April 25 (Bloomberg) -- Japan Tobacco Inc., Asia’s biggest listed cigarette maker, said profit will probably fall 17 percent this year because of restructuring costs for its domestic business and a drop in profit from selling real estate.
The company projects net income will decline to 370 billion yen ($3.6 billion) in the 12 months ending December from 443.6 billion yen a year earlier, it said in a statement to Tokyo’s stock exchange yesterday. Sales may rise 2.4 percent to 2.43 trillion yen, according to the forecast.
Japan Tobacco is cutting jobs and closing factories as the Tokyo-based company restructures its domestic business amid a declining number of smokers and a shrinking population. Tobacco sales at home may drop 3.5 percent by volume this year from 2013, in part due to higher prices and an increase in the sales tax, the company said in its statement.
The company is setting aside 54 billion yen for domestic restructuring costs this year and expects a 47 billion-yen decline in profit from selling real estate, President Mitsuomi Koizumi said in Tokyo yesterday.
Japan Tobacco fell 0.4 percent to 3,312 yen as of 9:01 a.m. in Tokyo trading. The shares have dropped 3.1 percent this year, compared with an 11 percent decline in Japan’s benchmark Topix index.
The tobacco maker said in October it would cut 1,600 jobs and close four factories in Japan to boost domestic competitiveness and profitability.

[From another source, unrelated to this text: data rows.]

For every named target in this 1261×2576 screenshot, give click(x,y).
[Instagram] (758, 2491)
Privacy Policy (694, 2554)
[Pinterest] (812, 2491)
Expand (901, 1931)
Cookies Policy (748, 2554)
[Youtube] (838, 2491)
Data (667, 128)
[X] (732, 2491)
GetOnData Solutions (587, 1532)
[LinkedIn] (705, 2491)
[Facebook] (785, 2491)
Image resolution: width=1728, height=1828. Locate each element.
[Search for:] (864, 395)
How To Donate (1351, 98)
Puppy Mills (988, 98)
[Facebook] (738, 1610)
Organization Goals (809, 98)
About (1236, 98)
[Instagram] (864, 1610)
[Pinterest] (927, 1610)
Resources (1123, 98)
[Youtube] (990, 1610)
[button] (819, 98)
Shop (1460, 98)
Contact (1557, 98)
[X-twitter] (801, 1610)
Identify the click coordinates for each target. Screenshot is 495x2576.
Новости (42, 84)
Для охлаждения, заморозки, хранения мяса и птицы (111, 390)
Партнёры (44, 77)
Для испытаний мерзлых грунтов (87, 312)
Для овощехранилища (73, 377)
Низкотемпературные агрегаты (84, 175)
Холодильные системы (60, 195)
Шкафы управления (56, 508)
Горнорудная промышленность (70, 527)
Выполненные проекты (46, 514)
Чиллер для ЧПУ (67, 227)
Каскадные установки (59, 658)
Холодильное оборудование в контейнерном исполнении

The company raised domestic prices for most cigarette brands by 10 yen or 20 yen a pack starting this month, as the national sales-tax levy rose to 8 percent from 5 percent effective April 1.
The rate of smokers in Japan fell to 20.9 percent of the population in 2013 from 24.9 percent in 2009, according to Japan Tobacco’s website, as cigarette taxes increased and consumers grew more health-conscious. Japan’s declining population is eroding the company’s domestic market as well.
Depreciating currencies in emerging markets are putting pressure on profit from the company’s overseas tobacco business, which accounts for about half of Japan Tobacco’s sales. Russia’s ruble fell about 12 percent against the dollar in the year ended March amid increasing tension between the country, which is Japan Tobacco’s biggest overseas market, and Ukraine over the situation in Crimea.
Sales volume for Japan’s overseas tobacco business fell 4.6 percent in 2013 while it rose 3.3 percent domestically in the last fiscal year, according to the company’s statement yesterday.
Nomura Holdings Inc. lowered its operating profit forecast for the tobacco maker 2.5 percent to 546 billion yen for the nine months ending December due to weakening emerging-market currencies, it said in a research note dated April 14.